Segundo sua crenças, os deuses gregos habitavam o Monte Olimpo. Eles tinham aparência, paixões e impulsos humanos e representavam forças e fenômenos da natureza. Zeus era a divindade principal. Ele governava os homens e os demais deuses. Apolo era o deus da luz, da música e da juventude; Dioniso, o deus do vinho; Hades, o dos infernos; Hefesto, o do fogo; Hermes, o dos rebanhos e viajantes; e Posêidon, o deus do mar. As principais deusas eram Hera, esposa e irmã de Zeus, protetora do casamento e do nascimento; Afrodite, deusa do amor e da beleza; Ártemis, deusa da caça; Atena, deusa da guerra e da sabedoria; e Deméter, deusa das colheitas.

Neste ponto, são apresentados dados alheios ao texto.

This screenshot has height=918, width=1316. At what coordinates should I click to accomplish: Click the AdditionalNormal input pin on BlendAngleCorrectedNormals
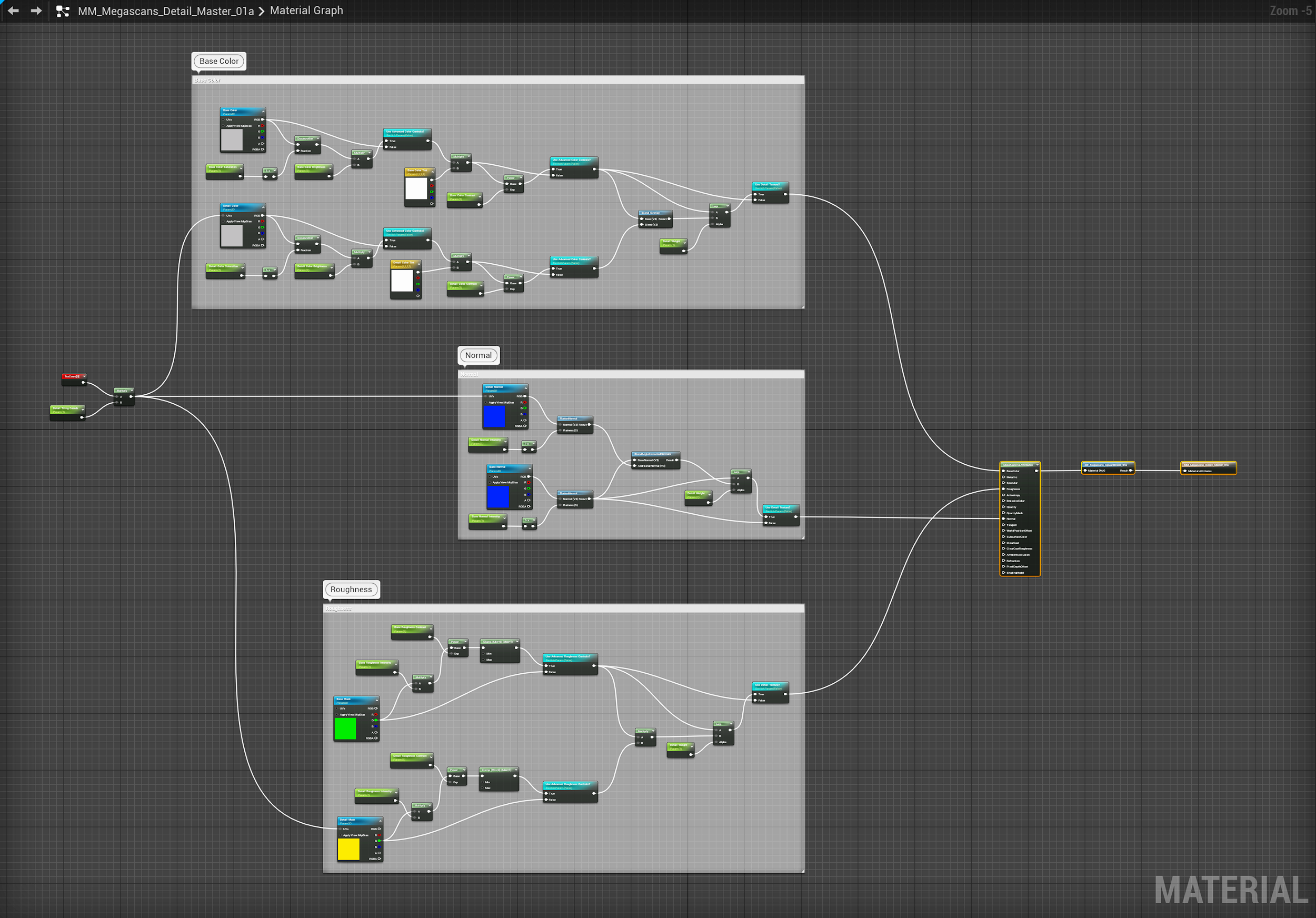[x=634, y=466]
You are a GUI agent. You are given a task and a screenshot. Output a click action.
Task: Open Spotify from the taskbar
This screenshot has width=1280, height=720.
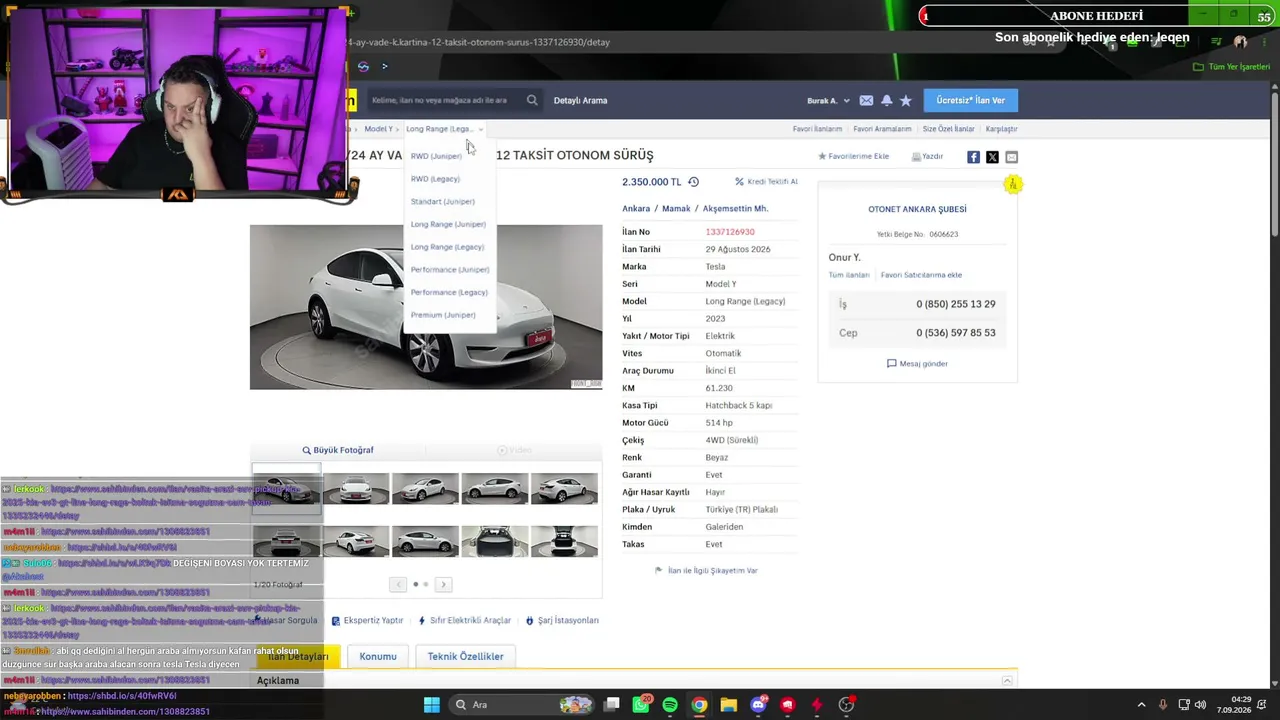tap(670, 705)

Os gregos acreditavam que essas divindades comunicavam-se com os homens por meio de oráculos. As profecias e conselhos divinos eram interpretados por sacerdotes. O oráculo mais famoso de todos os tempos foi o de Apolo, em Delfos.
Os gregos realizavam numerosos festivais em honra dos deuses. Os programas incluíam dramas, preces, sacrifícios de animais e competições de atletismo. As Olimpíadas, promovidas a cada quatro anos, atraíam atletas de todas as partes do mundo grego.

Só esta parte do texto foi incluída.